• **Exercise description**:
Look for the word "resolution" in the entries and copy each line where it appears.

• **Available data**:
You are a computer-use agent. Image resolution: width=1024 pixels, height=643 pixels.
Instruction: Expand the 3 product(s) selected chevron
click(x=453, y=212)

---

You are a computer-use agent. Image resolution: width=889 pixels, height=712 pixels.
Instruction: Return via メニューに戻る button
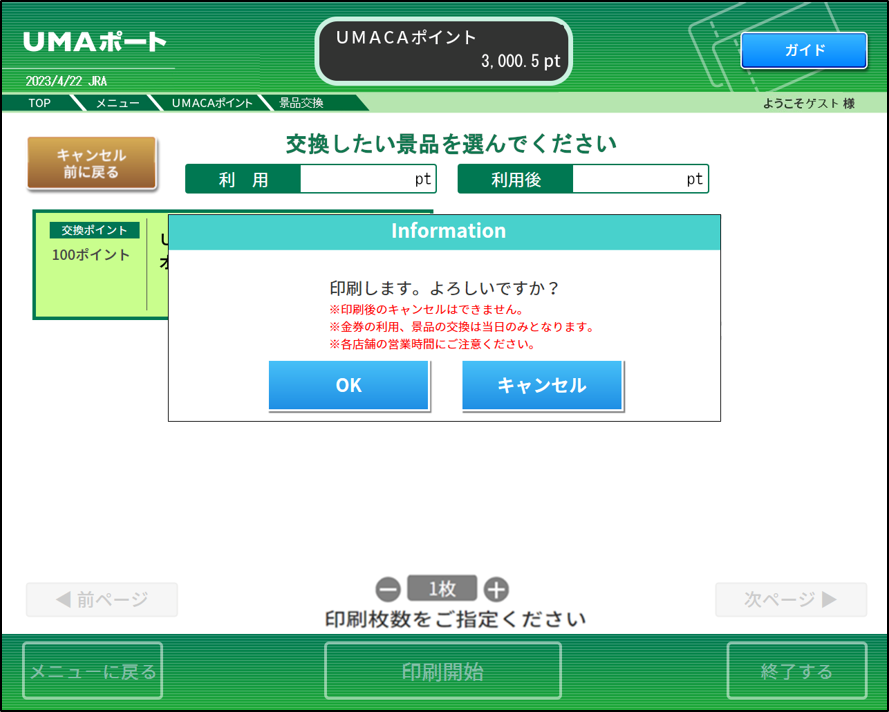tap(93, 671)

• **Answer area**:
You are a computer-use agent. Image resolution: width=1024 pixels, height=643 pixels.
You are a computer-use agent. Image resolution: width=889 pixels, height=712 pixels.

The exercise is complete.